Several posts from Huntress detailed emerging campaigns abusing a lesser-known remote monitoring and management tool called Tiflux. The firm’s security operations center observed attackers using Tiflux to gain persistence, capture screenshots, deploy tools like Splashtop and ScreenConnect, and leverage an outdated driver for privilege escalation, underscoring broader misuse of commercial RMM products.

Huntress also emphasized rising risks from adversary-in-the-middle techniques that bypass multifactor authentication, noting that roughly one in five attacks it tracks involves such methods. The company advised practical controls such as geo-restrictions on logins, positioning itself as a provider of outcome-focused defenses for resource-constrained customers.

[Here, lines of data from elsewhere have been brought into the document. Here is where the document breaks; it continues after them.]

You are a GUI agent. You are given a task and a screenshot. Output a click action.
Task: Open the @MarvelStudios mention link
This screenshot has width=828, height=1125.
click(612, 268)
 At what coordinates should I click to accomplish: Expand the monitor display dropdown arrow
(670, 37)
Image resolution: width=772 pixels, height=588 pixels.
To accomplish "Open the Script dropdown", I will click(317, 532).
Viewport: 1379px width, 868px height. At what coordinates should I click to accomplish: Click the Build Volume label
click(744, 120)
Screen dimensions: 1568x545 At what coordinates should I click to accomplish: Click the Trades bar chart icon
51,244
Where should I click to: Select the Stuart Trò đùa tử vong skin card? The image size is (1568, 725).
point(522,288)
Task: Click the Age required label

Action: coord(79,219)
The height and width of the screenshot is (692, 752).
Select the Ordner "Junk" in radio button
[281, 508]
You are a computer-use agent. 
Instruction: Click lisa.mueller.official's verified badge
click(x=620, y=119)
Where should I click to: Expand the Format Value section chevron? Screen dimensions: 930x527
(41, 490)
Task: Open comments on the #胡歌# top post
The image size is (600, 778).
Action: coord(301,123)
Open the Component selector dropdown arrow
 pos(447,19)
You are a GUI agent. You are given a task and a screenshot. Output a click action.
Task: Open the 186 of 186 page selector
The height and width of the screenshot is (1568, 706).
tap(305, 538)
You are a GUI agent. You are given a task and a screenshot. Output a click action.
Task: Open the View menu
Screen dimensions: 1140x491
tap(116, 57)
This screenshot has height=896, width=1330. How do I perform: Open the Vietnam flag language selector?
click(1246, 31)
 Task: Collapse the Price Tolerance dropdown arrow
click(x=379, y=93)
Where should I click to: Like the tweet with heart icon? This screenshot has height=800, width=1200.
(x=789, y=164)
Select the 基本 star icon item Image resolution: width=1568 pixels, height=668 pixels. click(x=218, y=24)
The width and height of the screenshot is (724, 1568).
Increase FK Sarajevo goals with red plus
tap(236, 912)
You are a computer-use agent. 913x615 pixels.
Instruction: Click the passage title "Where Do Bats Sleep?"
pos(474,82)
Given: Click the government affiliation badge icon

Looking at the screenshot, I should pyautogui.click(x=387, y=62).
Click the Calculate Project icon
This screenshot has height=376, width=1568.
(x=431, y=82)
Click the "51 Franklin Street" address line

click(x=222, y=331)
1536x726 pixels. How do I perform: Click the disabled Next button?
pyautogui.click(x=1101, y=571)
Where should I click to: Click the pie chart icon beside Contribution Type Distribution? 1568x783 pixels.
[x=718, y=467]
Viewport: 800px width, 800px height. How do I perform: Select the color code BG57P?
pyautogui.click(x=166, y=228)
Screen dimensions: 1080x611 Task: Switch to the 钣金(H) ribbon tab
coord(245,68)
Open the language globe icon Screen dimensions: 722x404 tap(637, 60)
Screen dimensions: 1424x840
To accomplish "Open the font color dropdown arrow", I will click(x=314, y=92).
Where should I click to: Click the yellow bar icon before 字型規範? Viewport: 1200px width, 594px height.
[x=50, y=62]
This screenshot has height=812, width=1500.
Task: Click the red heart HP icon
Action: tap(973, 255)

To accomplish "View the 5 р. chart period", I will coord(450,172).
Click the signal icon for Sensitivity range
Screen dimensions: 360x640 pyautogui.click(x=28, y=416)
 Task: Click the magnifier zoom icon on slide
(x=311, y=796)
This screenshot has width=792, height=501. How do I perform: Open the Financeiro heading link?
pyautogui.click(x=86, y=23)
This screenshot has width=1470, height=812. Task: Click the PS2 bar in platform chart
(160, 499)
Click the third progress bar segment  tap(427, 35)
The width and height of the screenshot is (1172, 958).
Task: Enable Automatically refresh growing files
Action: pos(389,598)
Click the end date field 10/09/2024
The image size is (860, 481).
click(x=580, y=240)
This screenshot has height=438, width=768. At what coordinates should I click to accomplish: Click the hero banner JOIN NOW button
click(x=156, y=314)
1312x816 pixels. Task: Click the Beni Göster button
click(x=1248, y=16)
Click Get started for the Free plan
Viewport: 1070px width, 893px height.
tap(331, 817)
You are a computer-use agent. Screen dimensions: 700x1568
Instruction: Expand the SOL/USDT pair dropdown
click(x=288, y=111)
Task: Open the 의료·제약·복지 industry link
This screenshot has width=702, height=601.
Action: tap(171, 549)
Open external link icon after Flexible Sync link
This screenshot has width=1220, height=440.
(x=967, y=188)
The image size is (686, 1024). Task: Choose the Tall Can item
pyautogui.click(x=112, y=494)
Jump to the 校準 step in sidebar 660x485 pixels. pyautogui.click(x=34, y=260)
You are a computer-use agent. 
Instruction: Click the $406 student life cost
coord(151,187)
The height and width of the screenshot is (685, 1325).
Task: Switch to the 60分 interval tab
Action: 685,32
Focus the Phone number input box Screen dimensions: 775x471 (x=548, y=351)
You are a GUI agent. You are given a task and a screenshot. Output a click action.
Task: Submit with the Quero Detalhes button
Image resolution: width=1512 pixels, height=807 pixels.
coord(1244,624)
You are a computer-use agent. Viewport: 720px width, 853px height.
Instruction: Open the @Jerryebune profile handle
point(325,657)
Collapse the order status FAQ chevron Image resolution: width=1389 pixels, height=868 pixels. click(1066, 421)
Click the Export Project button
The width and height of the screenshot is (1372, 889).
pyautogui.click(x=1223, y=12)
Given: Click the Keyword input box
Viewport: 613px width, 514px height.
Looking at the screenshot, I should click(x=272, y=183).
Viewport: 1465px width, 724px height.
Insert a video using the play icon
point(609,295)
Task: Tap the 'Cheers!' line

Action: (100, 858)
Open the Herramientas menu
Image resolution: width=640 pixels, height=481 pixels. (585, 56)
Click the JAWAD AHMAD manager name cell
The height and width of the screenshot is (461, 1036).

In parallel, Huntress used its “Huntress _declassified” short-form series to spotlight social media–driven cyber risk, showing how job-change announcements and public profiles can be turned into actionable intelligence for social engineering campaigns. This education push supports the company’s human-centric security narrative and may aid brand differentiation and demand generation.

The company further highlighted joint research with Akamai on a Windows domain credential persistence technique dubbed “dMSA Ouroboros,” which can extract NT hashes even after password resets and bypass protections like Credential Guard via PKINIT. By publishing detection and remediation guidance, Huntress underscored its technical depth and relevance in Microsoft-centric environments.

Finally, Huntress promoted a live event on AI-driven cyber threats, citing examples such as EvilTokens to illustrate highly tailored, automated attack campaigns. Aligning with a Microsoft threat intelligence executive, the firm signaled its focus on AI-enabled threats and ecosystem partnerships.

Overall, the week’s developments portray Huntress as actively monitoring emerging attack vectors, investing in research, and using education-led marketing to reinforce its value proposition, which could support customer acquisition, retention, and long-term competitive positioning in the managed cybersecurity market.